CRYPTIC CHANCE

I'm a-gonna Fuddge on that one.

and nudge nudge wink wink

4 of the 6 squares can be selected in C(6,4)=15 ways.
Once the squares are chosen, they can be populated in
4! / (w! * x! * y! * z!) ways
where w, x, y, and z are the number of occurrences of the first, second, third, and fourth letter, and w+x+y+z=4
Obviously, if at least one letter is duplicated, there can't be four different letters - at least one of w, x, y, and z must be zero. But that's OK because 0!=1.

The answer you seek is the product of the two calculations. Assuming the four letters are unique, the answer is 15*24=360.

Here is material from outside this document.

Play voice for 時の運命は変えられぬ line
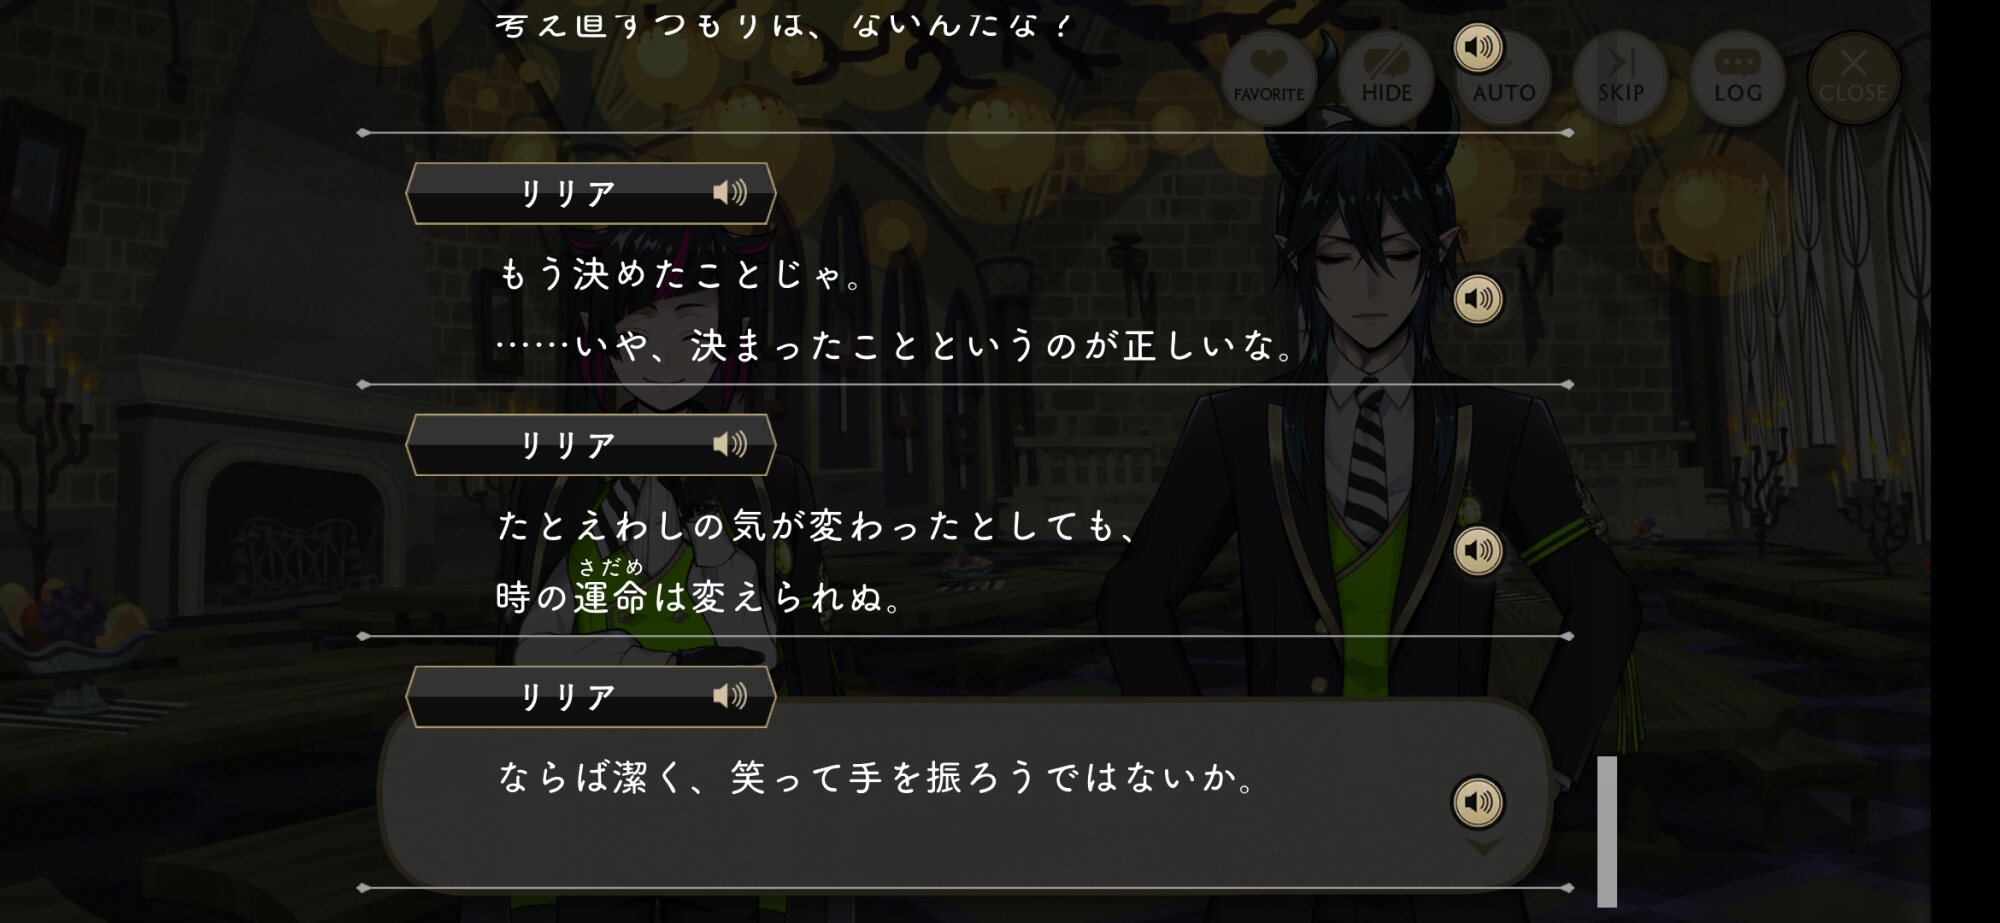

The general formula is easier to state when the letters are unique:
N = the number of squares
M = the number of (unique) letters

The number of ways is
C(N,M) * M! = N! / [(N-M)! * M!] * M! = N! / (N-M)!

twice the blanks were used
perfect cover for
darting letters

Huh?

the left hand column reads twice perfect darting and the answer is 360

sorry i forgot that your inclusion of the general theorum meant you get to eschew cryptic cruciverbalist stuff

congratulations

how about you resurrecting tryagain's page (that lad knew how to cut and paste) by posting an easy one so engineer and i, et al can battle it out?

Ah! A Ton-80 times 2. I'm a former darter, but I didn't catch the intended puzzle.

It appears that Tryagain is back. I don't think I could do justice to his page - he is one-of-a-kind.